Eat Run Love - 26. Bölüm

Song Mingmei biliyordu ki, Bian Jieming gibi karakterler, doğası gereği kendisine benzeyen insanlara ilgi duyardı. O duygu... dışarıdan bir göz olarak kendine hayranlıkla bakmak gibiydi.
O anda yapmaya çalıştığı şey, aralarındaki yetenek ve deneyim ortaklığını genişletmekti. Ama aynı zamanda psikolojik mesafeyi de korumaya dikkat ediyordu. O, asla çağrıldığı an gelen biri olmadı. Kişisel duygularını da onun önünde asla fazla göstermedi. Bu, ne “naz yaparak ilgi çekme” taktiğiydi ne de bilinçli bir oyun. Sadece kendi deneyiminin sınırlı olduğunu bildiği için, onun tarafından hemen okunup anlaşılmaktan korkuyordu. Bu yüzden biraz mesafeli davranıyor, onun gözünde hâlâ çözülmemiş gizemli bir yanının kalmasını istiyordu.
Her ne kadar o, Pareto İyileştirmesi’ne ve kazan-kazan ilkelerine inansa da — ki bu onun insan ilişkilerinde her zaman tuttuğu bir yoldu ve çok da faydasını görmüştü — Bian Jieming bambaşkaydı. Aralarındaki güç farkı fazlasıyla büyüktü. Bu kadar güçlü bir adamın, üst düzey bir ahlaki anlayışla kendini sürekli dizginlemesini bekleyemezdi. Eğer aralarındaki ilişki bir şekilde devam edecekse — ister Bian Jieming’in istediği gibi, ister onun arzu ettiği şekilde — elinde mutlaka pazarlık edebileceği bir koz olması gerektiğine inanıyordu. Bu, blöf bile olsa.
Ama Bian Jieming, şu sıralar onun tek sorunu değildi.
2007’nin fırtınalı yazı atlatılmıştı ama 2008 daha da efsanevi bir baharı beraberinde getirmişti.

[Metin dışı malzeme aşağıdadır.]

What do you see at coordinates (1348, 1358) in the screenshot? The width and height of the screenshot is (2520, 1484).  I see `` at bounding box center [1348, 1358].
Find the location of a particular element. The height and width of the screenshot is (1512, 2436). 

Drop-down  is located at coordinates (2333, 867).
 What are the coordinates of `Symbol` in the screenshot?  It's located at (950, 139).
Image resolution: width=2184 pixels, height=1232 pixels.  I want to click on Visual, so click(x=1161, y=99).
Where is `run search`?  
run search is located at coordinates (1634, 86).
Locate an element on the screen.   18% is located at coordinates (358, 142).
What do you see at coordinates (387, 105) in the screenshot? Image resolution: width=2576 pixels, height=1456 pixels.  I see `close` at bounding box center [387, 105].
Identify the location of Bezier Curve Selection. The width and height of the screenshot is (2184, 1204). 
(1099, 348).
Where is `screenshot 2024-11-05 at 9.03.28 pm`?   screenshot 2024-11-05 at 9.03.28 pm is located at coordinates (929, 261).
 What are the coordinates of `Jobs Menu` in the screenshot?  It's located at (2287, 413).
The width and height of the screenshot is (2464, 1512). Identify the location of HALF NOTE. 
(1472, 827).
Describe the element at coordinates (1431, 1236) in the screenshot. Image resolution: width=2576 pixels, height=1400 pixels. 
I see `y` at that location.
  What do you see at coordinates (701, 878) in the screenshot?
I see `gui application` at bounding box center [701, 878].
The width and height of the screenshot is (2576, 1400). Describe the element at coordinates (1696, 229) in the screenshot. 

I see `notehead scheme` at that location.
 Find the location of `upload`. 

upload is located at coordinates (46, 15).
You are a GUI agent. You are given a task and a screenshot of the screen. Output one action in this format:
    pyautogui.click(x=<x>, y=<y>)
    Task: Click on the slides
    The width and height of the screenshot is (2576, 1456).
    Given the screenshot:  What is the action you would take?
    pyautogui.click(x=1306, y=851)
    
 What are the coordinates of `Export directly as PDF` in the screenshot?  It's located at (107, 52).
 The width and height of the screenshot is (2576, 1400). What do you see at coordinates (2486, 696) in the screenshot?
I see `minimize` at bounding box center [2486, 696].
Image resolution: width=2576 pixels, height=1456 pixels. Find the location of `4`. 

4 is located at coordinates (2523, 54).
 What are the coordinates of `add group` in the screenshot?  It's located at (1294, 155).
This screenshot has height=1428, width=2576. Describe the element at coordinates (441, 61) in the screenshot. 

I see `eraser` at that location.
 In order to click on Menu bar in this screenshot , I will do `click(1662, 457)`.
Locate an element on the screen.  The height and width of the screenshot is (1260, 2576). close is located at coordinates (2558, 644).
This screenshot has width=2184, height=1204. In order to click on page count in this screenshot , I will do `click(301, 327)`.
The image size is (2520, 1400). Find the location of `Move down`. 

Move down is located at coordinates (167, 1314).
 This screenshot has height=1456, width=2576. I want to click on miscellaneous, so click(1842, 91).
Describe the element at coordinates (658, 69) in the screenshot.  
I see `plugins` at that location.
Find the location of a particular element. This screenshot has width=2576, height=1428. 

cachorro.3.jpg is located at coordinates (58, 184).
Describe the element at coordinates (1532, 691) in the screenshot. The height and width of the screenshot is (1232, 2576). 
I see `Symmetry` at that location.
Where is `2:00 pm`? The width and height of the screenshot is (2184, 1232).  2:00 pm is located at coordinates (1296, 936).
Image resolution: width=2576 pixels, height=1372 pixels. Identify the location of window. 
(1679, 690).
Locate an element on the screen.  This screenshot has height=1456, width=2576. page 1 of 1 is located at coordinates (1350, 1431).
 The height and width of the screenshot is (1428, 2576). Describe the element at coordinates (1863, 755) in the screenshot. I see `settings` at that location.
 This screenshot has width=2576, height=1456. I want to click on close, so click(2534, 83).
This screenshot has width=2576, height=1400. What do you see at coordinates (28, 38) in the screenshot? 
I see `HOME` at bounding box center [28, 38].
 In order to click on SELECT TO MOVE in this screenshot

Ocak ayında Fransa’daki “borsa işlemcisi skandalı”nın ardından, Şubat ayında ise “subprime mortgage”ın kardeşi sayılan ARS (açık artırmalı faizli menkul kıymetler) patlak verdi. Önce medyada çıkan haberlerde, aracı kurumların nakit sıkıntısı yaşadığı, geri alım garantisinin sağlanamayabileceği söylendi. Yatırımcılar panikledi, likiditeye ulaşamayacaklarından korkarak topluca satışa geçtiler. Oysa bu tarz menkul kıymetleri ihraç edenler genellikle yerel yönetimler, hastaneler ya da öğrenci kredisi kuruluşlarıydı. Ani düşüş sonrası, fon akışı kesildi, bu da bir sürü öğrencinin harç parasız, yaşlı ve engellilerin de maaşsız kalmasına neden oldu. Televizyonlarda gözyaşları içinde Wall Street’e veryansın eden insanlar çıktı.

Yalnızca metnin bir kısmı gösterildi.